AUS Tertiary Update
In our lead story this
week…..
Otago fails in case against AUS
Otago
University has failed in a bid to have to have strike action
taken by AUS members during last years collective agreement
negotiations declared unlawful. After failing in an earlier
attempt to get an interim injunction to prevent a series of
rolling strikes, Otago took AUS to court seeking a
substantive declaration that the strikes were unlawful and
that AUS had breached good faith obligations.
University
management attempted to convince the Court that the rolling
strikes, which they labeled “secret strikes”, were unlawful
on the basis that they were called at short notice and that
AUS not given advance notice or details of who was taking
strike action and when.
In its decision the Court held
that the University’s arguments were “without merit’ and
failed to even make out the factual allegations on which its
arguments were based.
AUS Otago branch President, Mark
Peters criticised the University for financial waste in
taking the case. “University management has spent tens of
thousands of dollars in litigation against the AUS, trying
to prevent union members from exercising their lawful right
to strike”, he said. “The legal costs, staff time and
negative publicity generated by these weak cases have not
been in the interests of staff, students, or the wider
university community.”
Council of Trade Unions president
Ross Wilson said that the University’s action was a clear
example of employer attempts to defeat the intent of the
Employment Relations Act. "Otago University wasted the time
of a Full Court of three judges with a case which clearly
had no merit in fact or law," he said." It is cases like
these which give employers a bad name.”
Otago University
Director of Human Resources, Stephen Gray, has said that the
University would not be appealing the decision.
Also in
Tertiary Update this week . . . .
1. New vice
chancellors take up the reins
2. Adult and Community
reference groups named
3. Operation surpluses
posted
4. Auckland sells land to
Crown
5. International call for education to be excluded
from GATS
6. Higher-education enrolment doubles in
Western Europe in 25 years
New vice chancellors take up
the reins
New vice chancellors took up the reins at
Massey and Canterbury universities this week. New Zealand’s
first woman vice chancellor, Australian Judith Kinnear, was
welcomed to Massey’s Palmerston North campus on Monday by
several hundred staff at the university staff club. Formerly
deputy vice chancellor at Sydney University, Professor
Kinnear has said she intends to spend the early period of
her vice-chancellorship “listening and learning”, meeting
staff and other members of the University and wider
community.
Professor Roy Sharp, formerly deputy vice
chancellor at Victoria University, received a similar
welcome at Canterbury where several hundred staff turned out
for a formal welcome. Professor Sharp said his first job was
to get all staff on board to find a solution to Canterbury’s
problems.
Adult and Community reference groups named
Dr
Andrew West, Chair of the Tertiary Education Commission,
announced the appointment of seven community sector experts
to the Commission’s Adult and Community Education (ACE)

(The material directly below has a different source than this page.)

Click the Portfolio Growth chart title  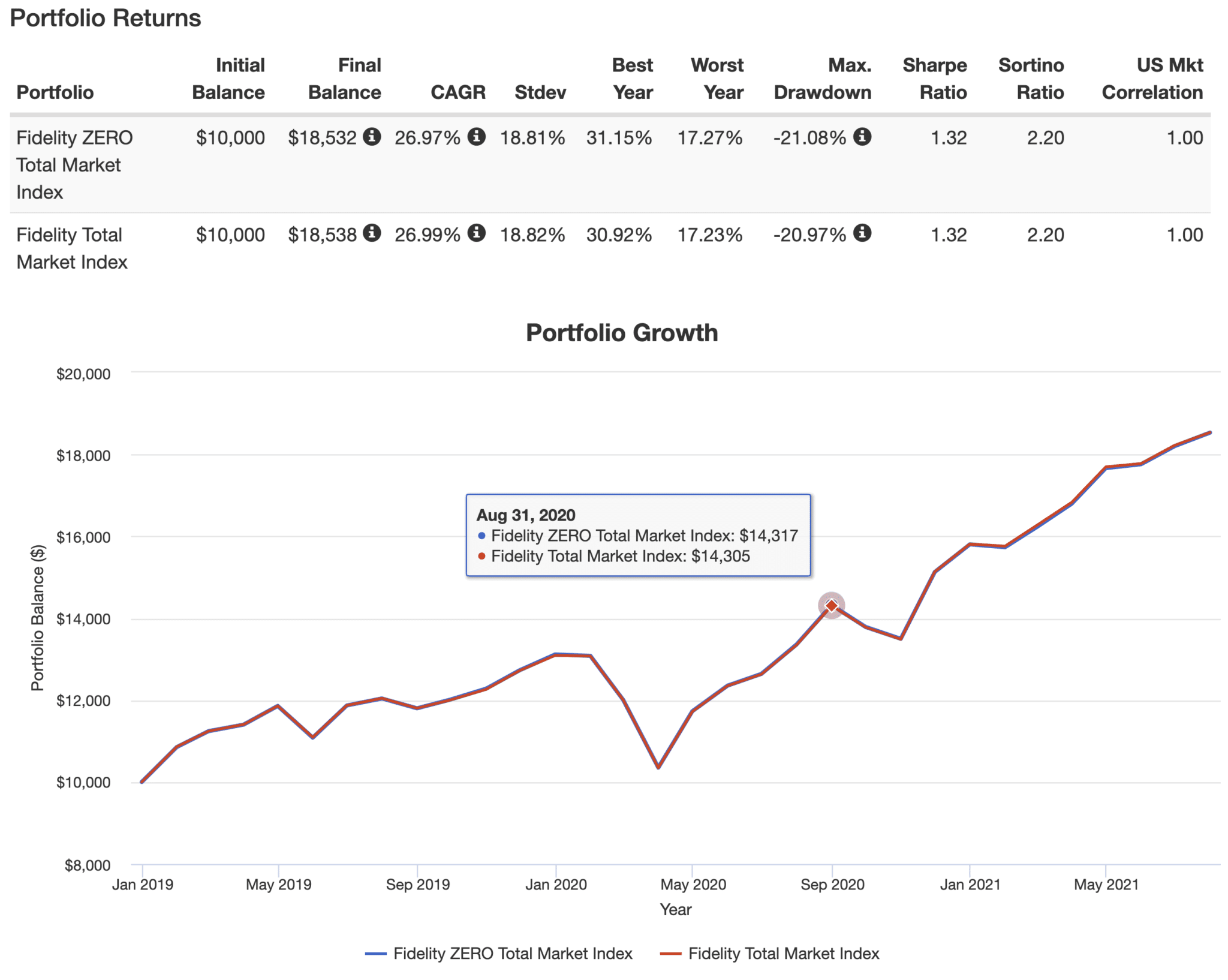point(621,333)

Reference Group today. “The seven panel members comprising
the Tertiary Education Commission ACE Reference Group were
selected from a list of leading New Zealand educators,
spanning the spectrum of adult and community education,”
said Dr West.
Panel members include Geoff Pearman,
Director of Continuing Education, at the University of
Canterbury and Sandy Morrison, a lecturer in the department
of Maori Studies at Waikato University.
Operational
surpluses posted
News that Otago and Victoria
Universities have posted annual financial surpluses in 2002
has drawn a positive reaction from the Association of
University Staff (AUS). Responding to the announcement of an
operational surplus of $6.3 million at Victoria, AUS Branch
President, Robyn May, said that the financial surplus,
combined with an increase in student numbers, reflected the
very hard work performed by staff at Victoria over a number
of years. Coming on top of surplus of $5.3 million in 2001
she said that sustained operational surpluses mean that the
University is now well placed to deal with the serious
salary anomalies which exist in the university sector.
“Recruitment and the retention of staff are significant
issues for many faculties at Victoria, and these have not
been alleviated in recent pay rounds”, she said.
Similar
sentiments have been expressed at Otago where a $13 million
surplus has just been announced. While University management
say that the surplus includes a one-off payment of $6.04
million from the Government after the University won legal
action over the funding of dentistry, AUS Branch President,
Mark Peters, says that the surplus clears the way for
further investment in staff. He maintained that staff
salaries remain well behind acceptable domestic and
international comparators and said that Otago needs to
address its recruitment and retention problems now rather
than later. “Investment in buildings and infrastructure will
be useless without core staff to teach and research”, he
said.
Auckland sells land to Crown
Auckland University
has sold a property, at Waikawa Bay at the northern end of
the Coromandel, to the Crown for $3.54 million. The 300ha
was gifted to the University last year by an American
millionaire, Paul Kelly, and it was put up for tender to
raise funds for its new business school.
Conservation
Minister, Chris Carter put together the deal involving the
Nature Heritage Fund, The Department of Conservation’s land
acquisition fund and the Government’s discretionary fund to
buy the land. The purchase followed “difficult”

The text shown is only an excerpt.